Work together , Grow up together ！ This is my participation 「 Nuggets day new plan · 8 Yuegengwen challenge 」 Of the 1 God , Click to see the event details

OLTP vs OLAP

From the perspective of data storage and retrieval , We usually divide database systems into two categories ：

System for transaction processing Online Transaction Processing, namely OLTP;
System for data analysis Online analytical processing, namely OLAP.

This division reflects our efficiency in data storage , The expectation of query efficiency in different scenarios .

TP You often encounter the scene of , You are in E-commerce app Place an order , Turn on Tiktok to watch videos, which are classified as TP, The requirements for database operations in such scenarios are ： High availability , Low delay , Query is generally more direct .

AP Our scenario focuses on large-scale data analysis , We often need to look at some statistical indicators , For example, the age of users in a certain area , like , Expenses, etc. , The amount of computation in this kind of scenario is much larger than TP Of , Sometimes complex foreign key associations are involved , But the requirement for delay is not too high , The calculation time can be tolerated .

According to the traditional solution ,TP and AP The technology required is different , For example, use Oracle,MySQL And other relational databases TP problem , While using MapReduce,Spark Wait for big data infrastructure to solve AP problem .

With the development of the data age and the progress of Technology , We are beginning to encounter more and more TP and AP Cross scene , Need basic computing power , But it's not necessarily complicated , At the same time, we need to ensure availability and low latency . Let's get rid of OceanBase, TiDB And so on HTAP Don't talk about the plan , Think about the solution from the data itself .

Scene analysis

Imagine the scene ：

Now you have a relational data table , Semantically, it represents User Entity , Include name Name, height Height, Age Age, Salary Salary, Home address Address These attributes . You need to be based on （ height , Age , Salary ） These three statistical fields , Provide efficient formula calculation Services , It is required that the formula result can be calculated immediately when inserting new data .

for example ：

Calculate the average age ;
Calculate total revenue ;
Calculate the average height .

If the data scale is small , We get all the data back , Computing in memory is ok 了 , Still low latency , Tens of thousands of rows of data are not under any pressure . But from I/O From the perspective of , Using traditional relational database 【 Bank deposit 】 The efficiency of the model is very low .

For example, calculate the total income , We need to read all the row records from the disk , Then calculate the total . In fact, we just need 【 Salary 】 This column is enough . Imagine assuming you are using a classic Key Value Storage , How much is the cost of this income ？

The answer is the whole table ！ You need to load all the records , Although the data you want is only one column , But the organization of data on disk is 【 That's ok 】, Unless all the lines are loaded , You can't get all the values in that column .

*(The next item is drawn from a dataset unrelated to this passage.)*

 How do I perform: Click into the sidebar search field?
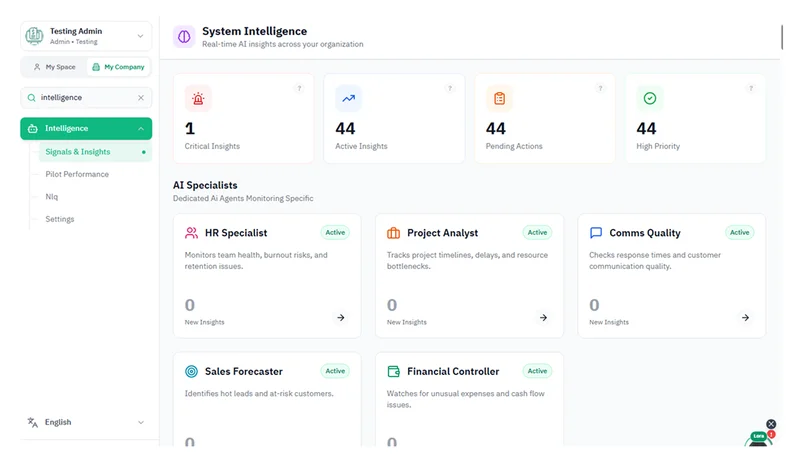click(x=86, y=97)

In this way I/O The cost is obviously too high , For example, I have many columns of statistical indicators , Is it difficult to do any formula calculation , I need a full table scan ？ This disk and network I/O It's all unacceptable .

It's easy to understand , Otherwise, people will not TP and AP At first, they separated . Scenarios requiring calculation , It is bound to be unable to escape a large amount of data loading , This is intuitively mutually exclusive with low latency .

thus , The industry put forward 【 Column to save 】 The concept of .

The column type storage

Unlike row storage, which stores the data of each row continuously , Column storage stores the data of each column continuously .

Analysis scenarios often require a large number of rows to be read, but a few columns , In train storage mode , Just read the columns involved in the calculation , Great Reduced IO cost, Speed up queries .

The data in the same column belongs to the same type , The compression effect is remarkable , Memory of the same size can store more data .

Classic row storage database ：Oracle, MySQL, SQL Server. and HBase,Cassandra, Clickhouse Is the leader in the list and storage database .

When you need to sort a column , When aggregating , You can directly load the data in this column . At the storage level , Because the compression effect is better , Take up less disk space . At the same time, you need to load the amount of data , Also reduced even more than one level .

But at the same time, inventory also has its costs ：

Write amplification ： A record originally under the line save scenario is updated , When it comes to the scenario of column storage, you need to update multiple columns . Because column storage stores different columns in discontinuous space on disk , The disk is a random write operation when multiple columns are updated ; In row storage, multiple columns in the same row are stored in a continuous space , A disk write operation can be completed , The random write efficiency of column storage is much lower than that of row storage .
The high compression rate of column storage will also become a disadvantage in the update scenario , Because when updating, you need to unzip the stored data and update , And then compress , Last write to disk .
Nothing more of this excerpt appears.